Exercise aim
Extract exactly and only the lines from the one containing "Task: Click the Print toolbar icon" through the end of the entries below. Pictures should not appear in the copy.

[Items from a data source]

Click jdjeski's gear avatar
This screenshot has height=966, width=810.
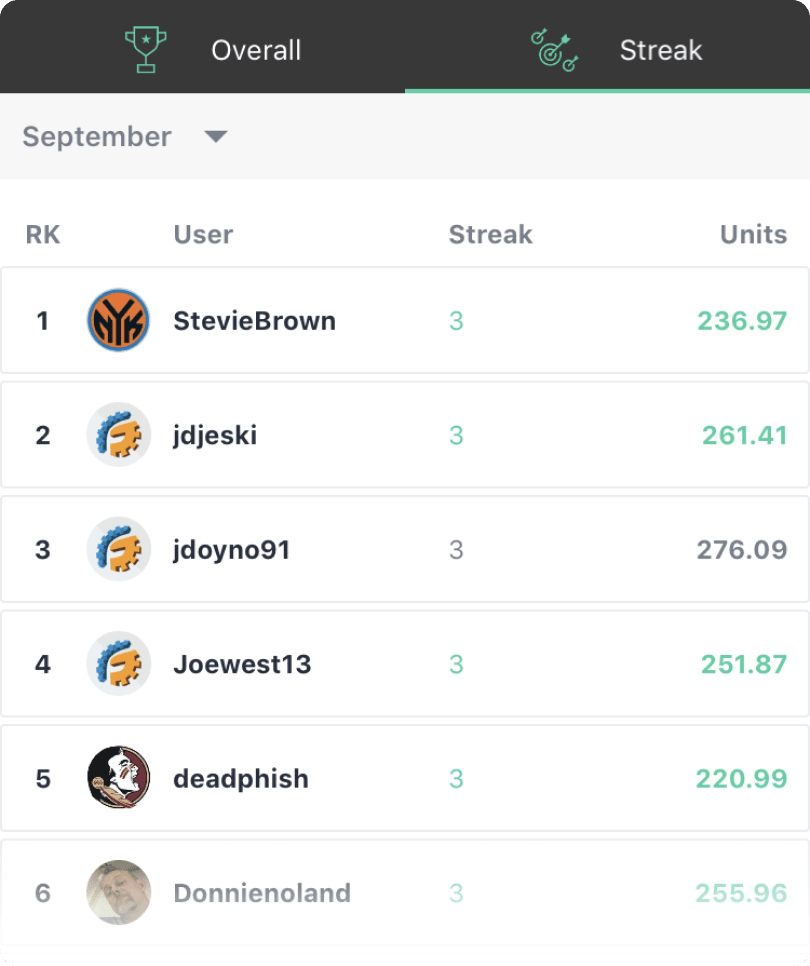tap(119, 435)
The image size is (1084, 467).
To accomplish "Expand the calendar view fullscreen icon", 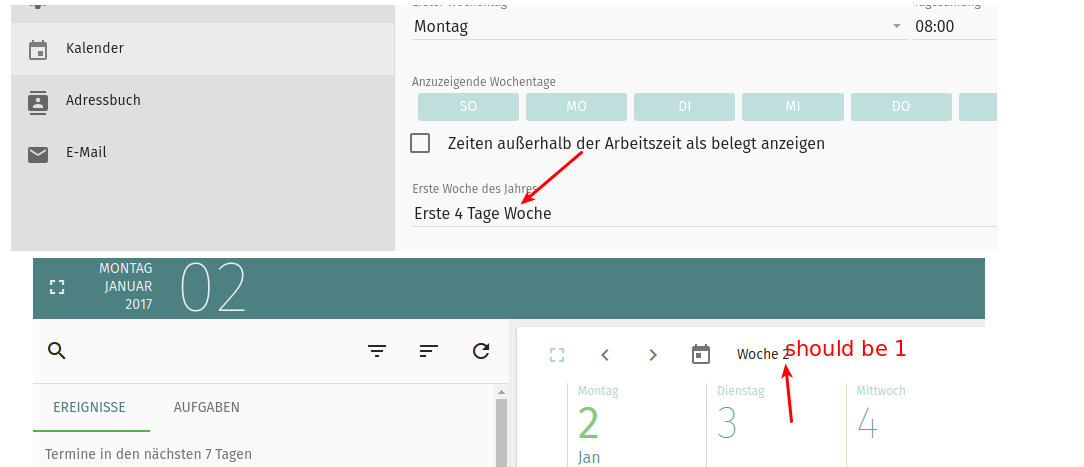I will [x=557, y=355].
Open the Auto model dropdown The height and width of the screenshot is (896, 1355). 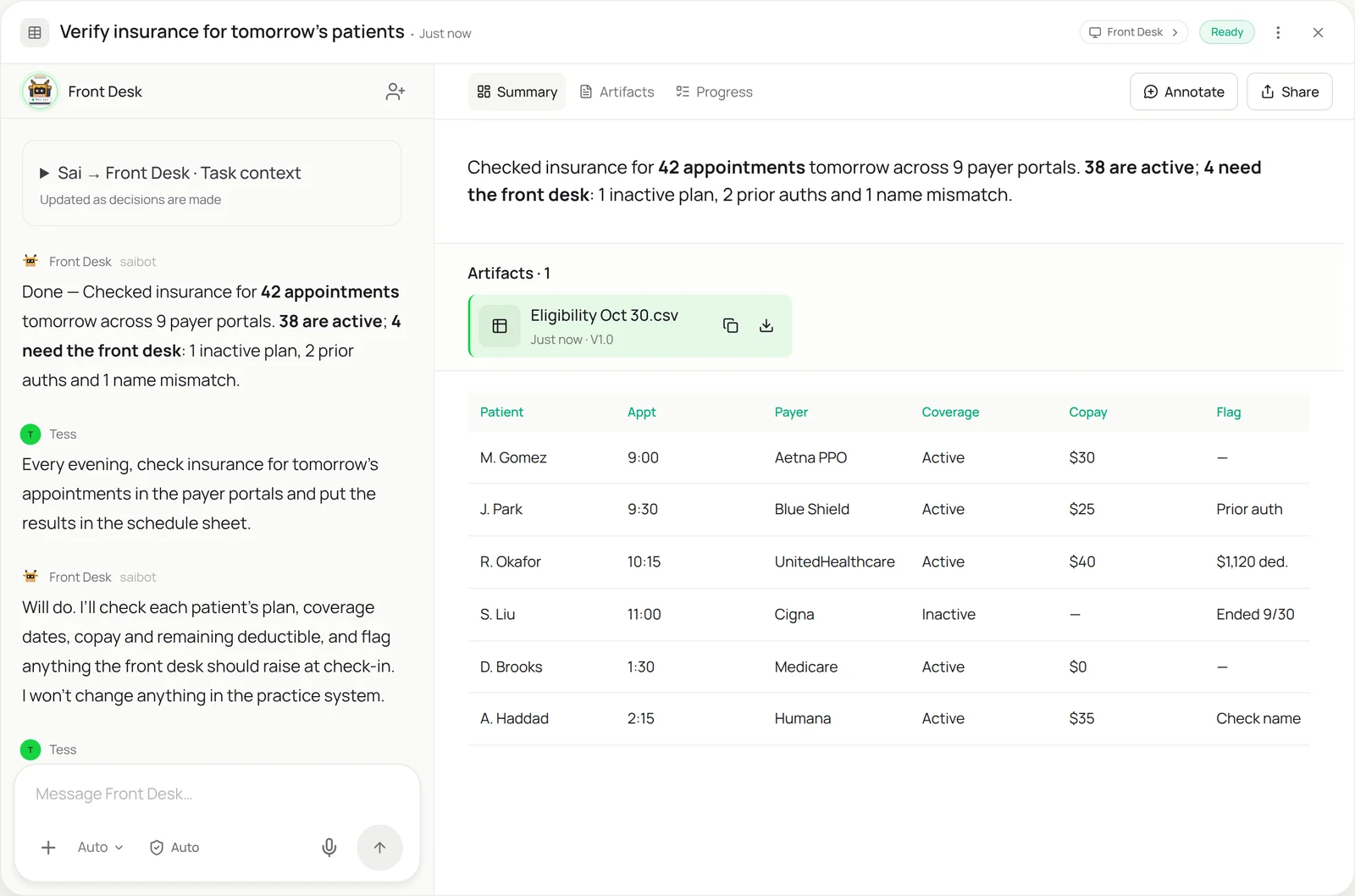point(100,848)
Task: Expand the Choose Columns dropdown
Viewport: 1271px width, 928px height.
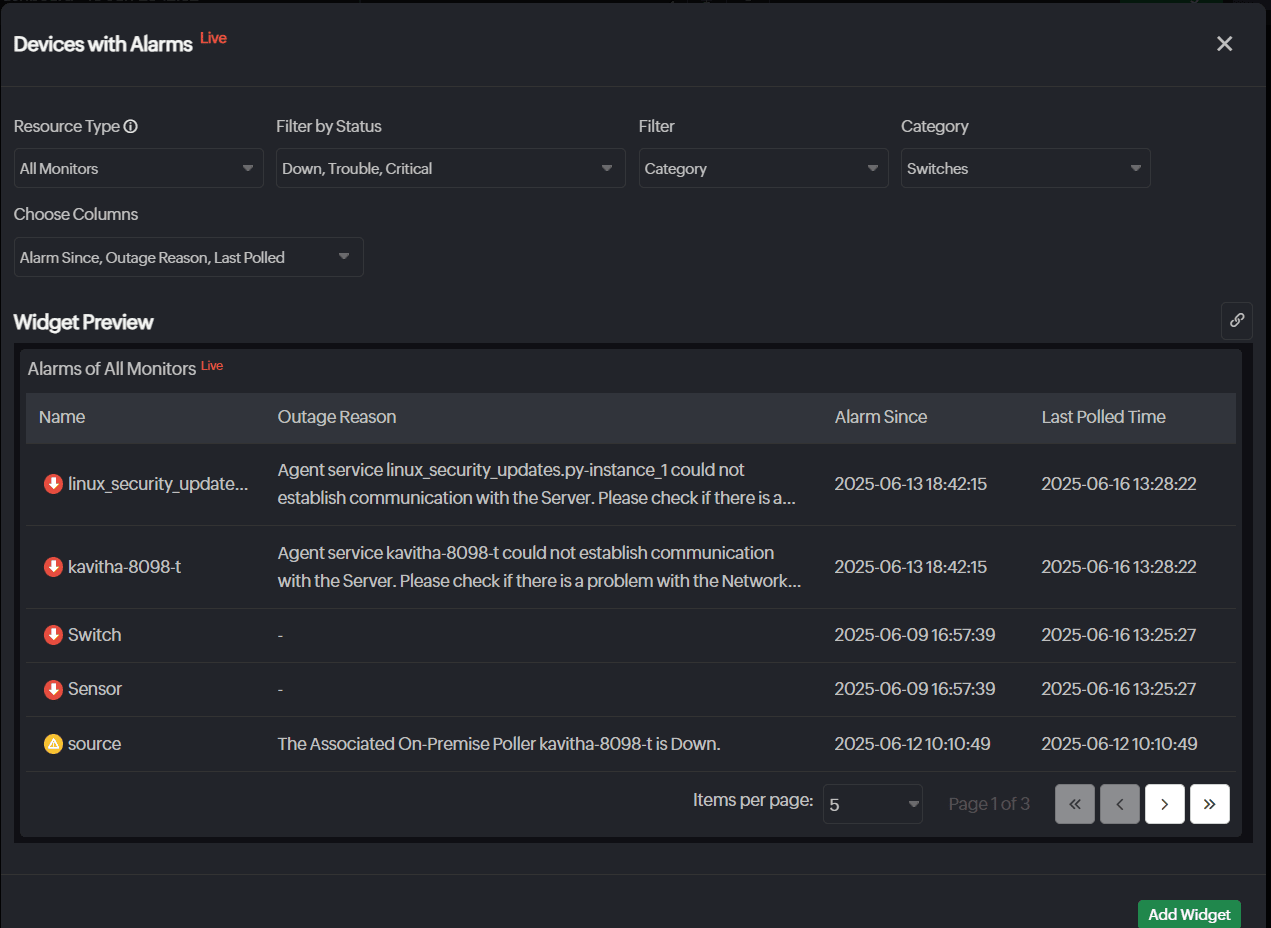Action: (x=188, y=258)
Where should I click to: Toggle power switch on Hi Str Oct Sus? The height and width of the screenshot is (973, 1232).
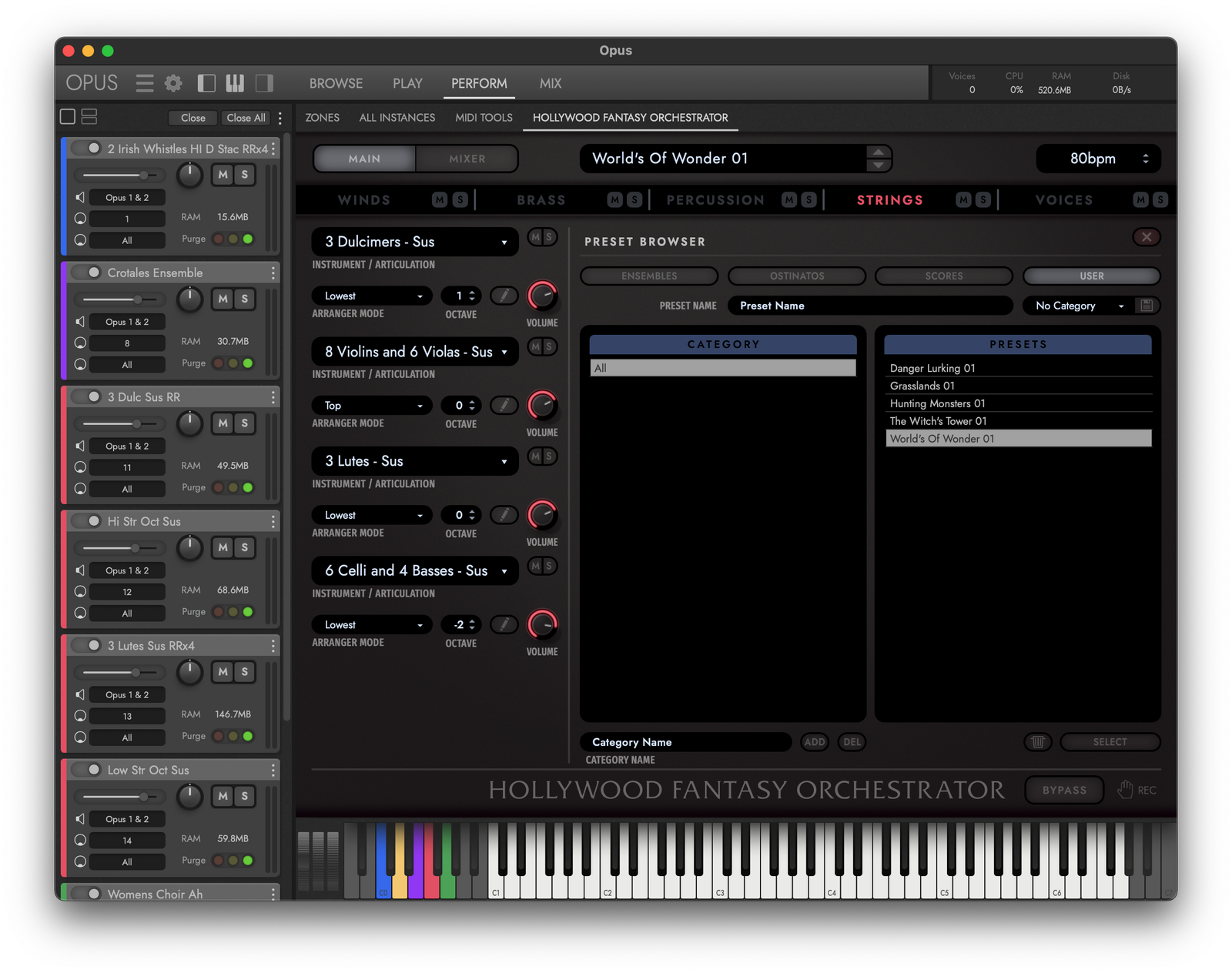pyautogui.click(x=89, y=521)
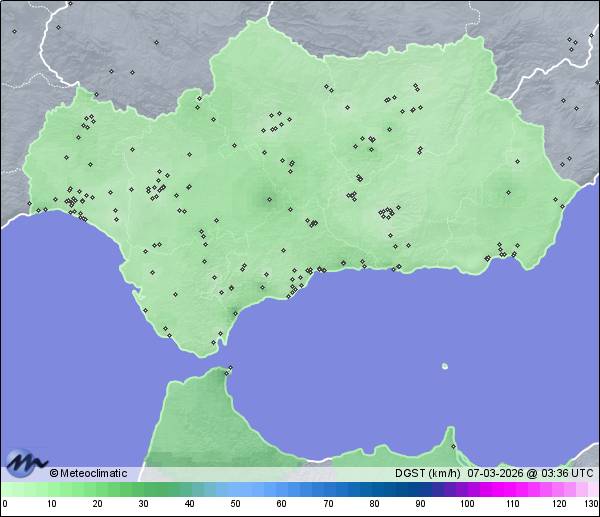Image resolution: width=600 pixels, height=517 pixels.
Task: Click the isolated station marker in the sea
Action: point(444,366)
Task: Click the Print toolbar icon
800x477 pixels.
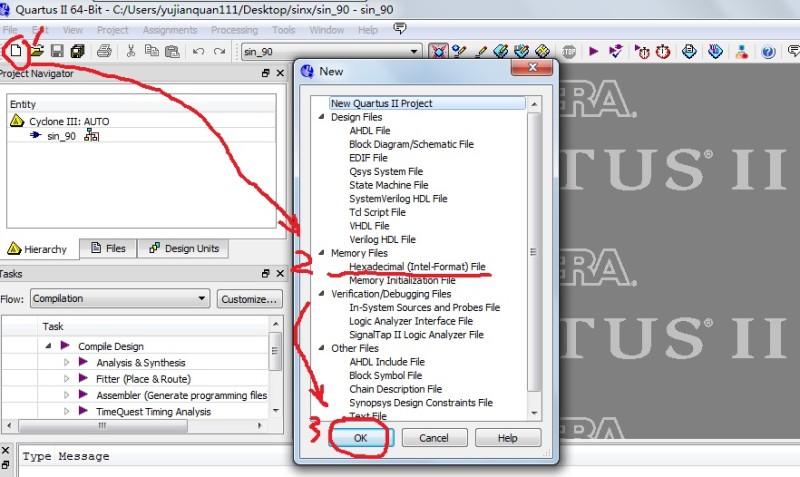Action: coord(103,50)
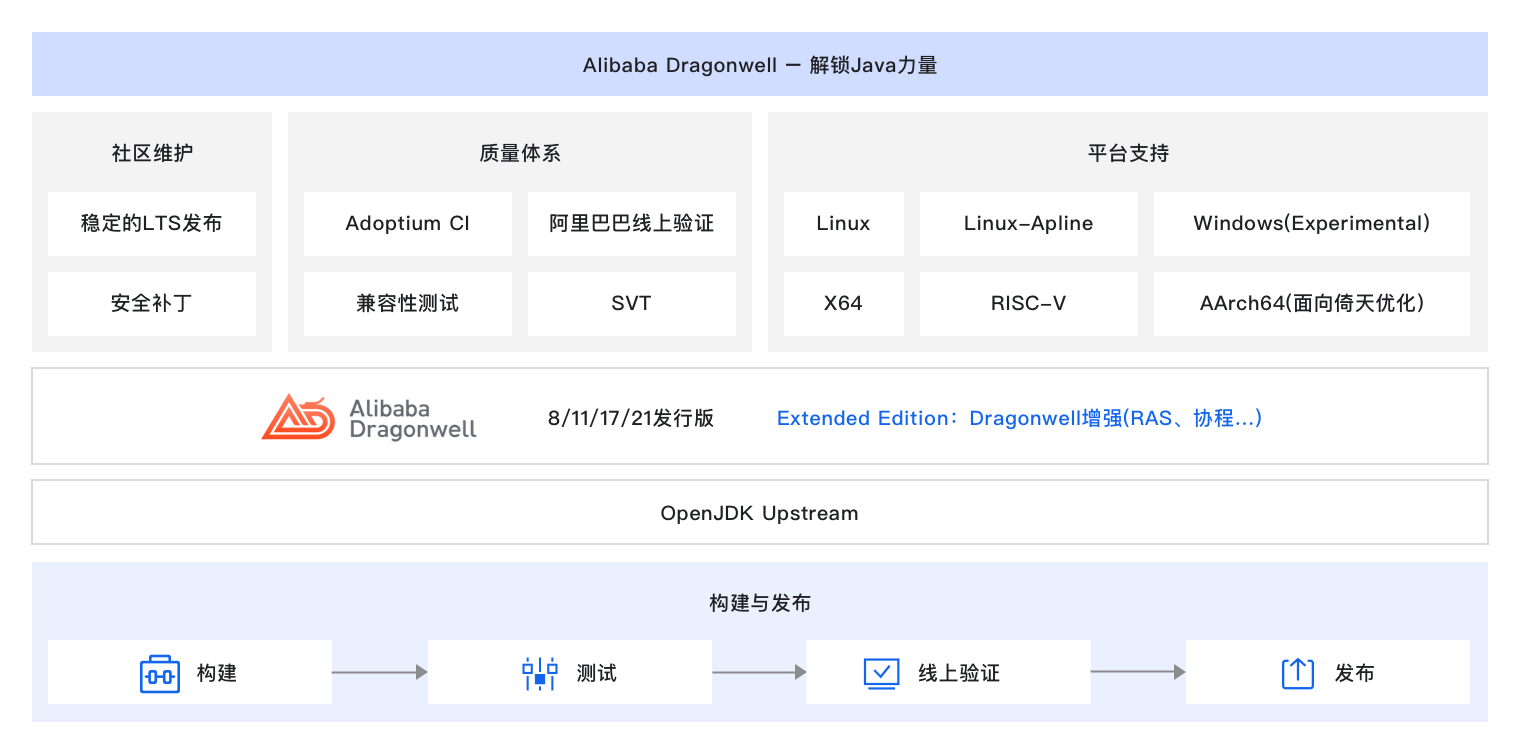The height and width of the screenshot is (752, 1520).
Task: Click the toolbox icon beside 构建
Action: click(159, 673)
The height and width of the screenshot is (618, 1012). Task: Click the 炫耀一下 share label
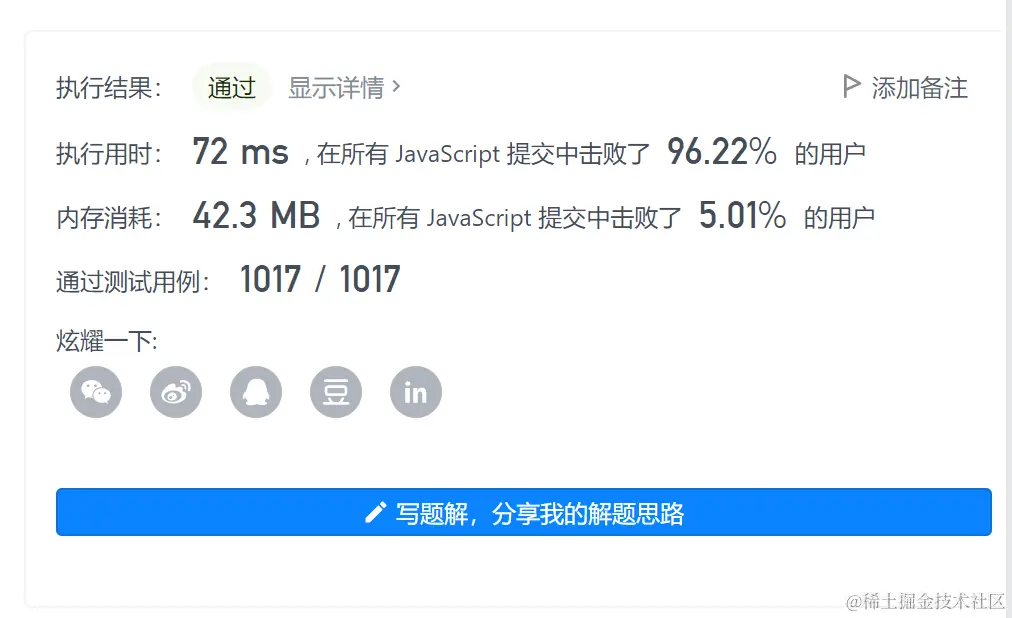coord(106,341)
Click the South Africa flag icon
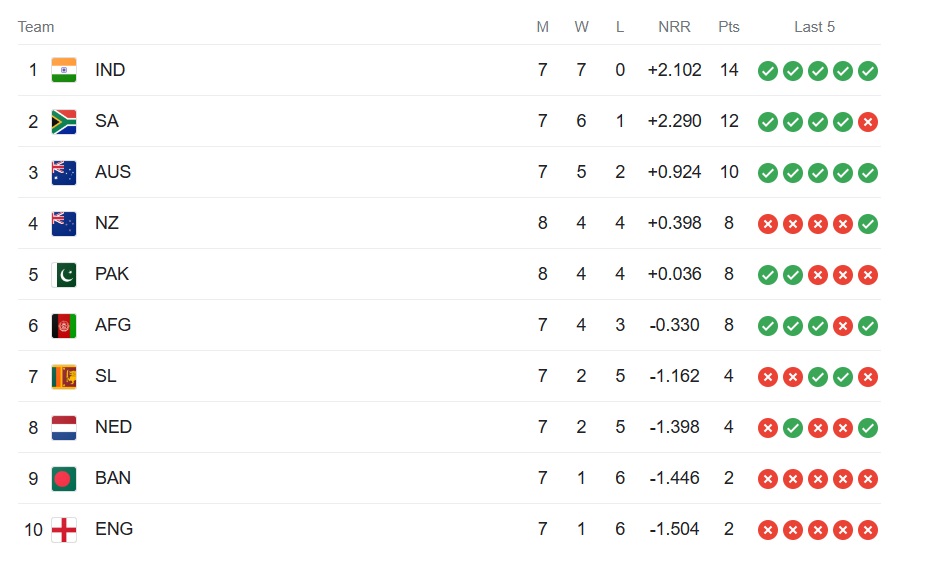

Task response
Task: Click the Print toolbar icon
800x477 pixels.
Action: coord(103,50)
The height and width of the screenshot is (752, 1520).
Task: Click the toolbox icon beside 构建
Action: click(159, 673)
The height and width of the screenshot is (618, 1012). Task: Click the 炫耀一下 share label
coord(106,341)
Click the South Africa flag icon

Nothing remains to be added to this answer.